Here is my code at the moment:

#include <stdio.h>
#include <stdlib.h>

int main() {
    double nums[5];
    char operators[5];
    double result;
    int i = 0;

    while ((i <= 4) && (operators[i - 1] != '=')) {
        /* Getting the user's input */
        printf("Enter a number: ");
        scanf("%lf", &nums[i]);
        if (i == 4) {
            operators[4] = '=';
        } else {
            printf("Enter an operator (+, -, *, /, or =): ");
            scanf(" %c", &operators[i]);
        }

        i++;
    }
    printf("%.2f %c %.2f %c %.2f %c %.2f %c %.2f\n", nums[0], operators[0], nums[1], operators[1], nums[2], operators[2], nums[3], operators[3], nums[4]);

    for (i = 0; i <= 4; i++) {
        /* Doing the math */
        if (i == 0) {
            /* Getting the value of the first two numbers */
            switch(operators[i]) {
                case '+' :
                    result = nums[0] + nums[1];
                case '-' :
                    result = nums[0] - nums[1];
                case '*' :
                    result = nums[0] * nums[1];
                case '/' :
                    result = nums[0] / nums[1];
            }
            printf("%f\n", result);

        } else {
            /* Iterating through the rest of both arrays and
            continuing to perform operations on the result */
            switch(operators[i]) {
                case '+' :
                    result = result + nums[i + 1];
                case '-' :
                    result = result - nums[i + 1];
                case '*' :
                    result = result * nums[i + 1];
                case '/' :
                    result = result / nums[i + 1];
            }
            printf("%f\n", result);
        }
    }
    // Printing out the answer rounded to 2 decimal points
    printf("Result: %.2f", result);

    return 0;
}

So just to re-iterate my question, is there a way that I could store the operators in a variable as operators instead of chars, which would remove the need for all of the loops, if statements, and switch statements, and if not, what changes should be made to make my code work properly?

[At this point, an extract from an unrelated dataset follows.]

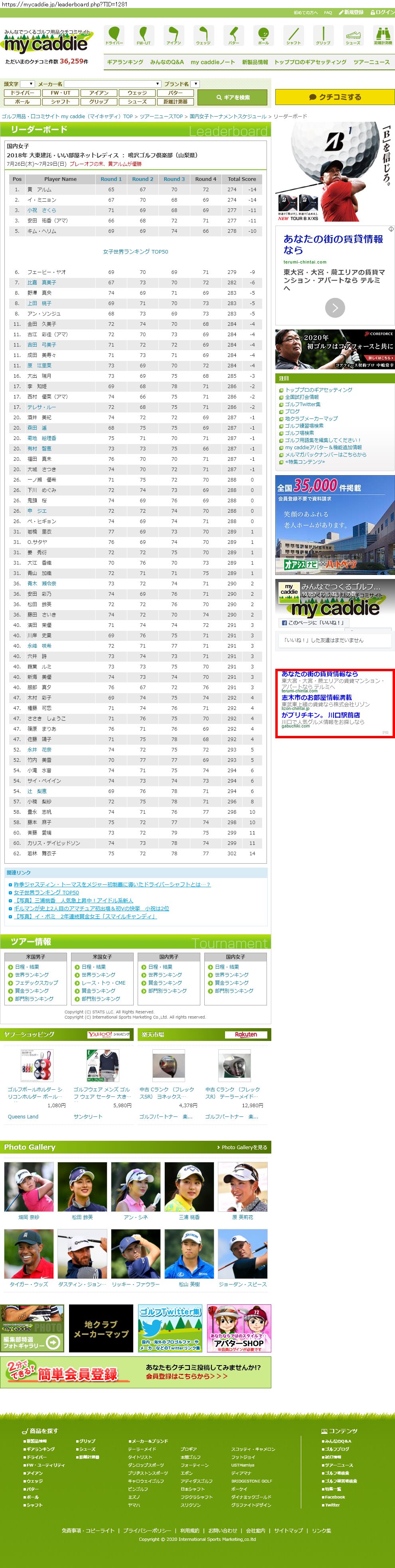Open the シューズ shoes category icon
This screenshot has width=395, height=1568.
tap(353, 35)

P.S. I am only just learning C right now so suggestions for how I should be formatting my code are welcome too.

If you create functions that perform the operations, then you can store the pointers to the functions in your parse tree. All you have to do is normalize the function parameters to handle binary and unary operations. — Jeff Holt, Oct 07 '20 at 20:02
Can you give an example of how I might go about that? Like I said, I am still very new to C and am not sure how to do these things yet. — Shock9616, Oct 07 '20 at 20:04
The sophisticated solution to this classical problem is to use [lexical analysis with a parser](https://github.com/meyerd/flex-bison-example). — Jeff Holt, Oct 07 '20 at 20:09
Ok that does pretty much exactly what I need, except that it's way too complicated and I don't really understand anything that's going on in there... — Shock9616, Oct 07 '20 at 20:14
Like Jeff said, use function pointers. Here is an adapted version of your code: https://onlinegdb.com/rk35UsiUw (and here is a similar question: https://stackoverflow.com/questions/252748/how-can-i-use-an-array-of-function-pointers) — Jerry Jeremiah, Oct 07 '20 at 20:35
The link that Jeff gave is a full parser created by using the parser construction tools Lex and Yacc (the free open source versions are called Flex and Bison) You should look that up because that would help you handle parenthesis and other complicated stuff. — Jerry Jeremiah, Oct 07 '20 at 20:40
If you can understand what I did with https://www.onlinegdb.com/rk35UsiUw I can make an answer. — Jerry Jeremiah, Oct 07 '20 at 20:41
Ah ok thank you! Being able to see my own code modified helped a bit. I also watched this video (https://www.youtube.com/watch?v=axngwDJ79GY) just to make sure that I understood what was happening so thank you. — Shock9616, Oct 07 '20 at 20:56

score 0 · Accepted Answer · answered Oct 07 '20 at 20:42

First the bugs:

while ((i <= 4) && (operators[i - 1] != '=')) {

On the first iteration of this loop i is 0 so operators[i - 1] attempts to read before the start of the array. Reading outside of array bounds is undefined behavior.

The incorrect values you're getting is because there's no break statement between each of your switch cases. Without that, the code "falls through" to the next case. So if the operation is subtraction you do that, then multiplication, then division.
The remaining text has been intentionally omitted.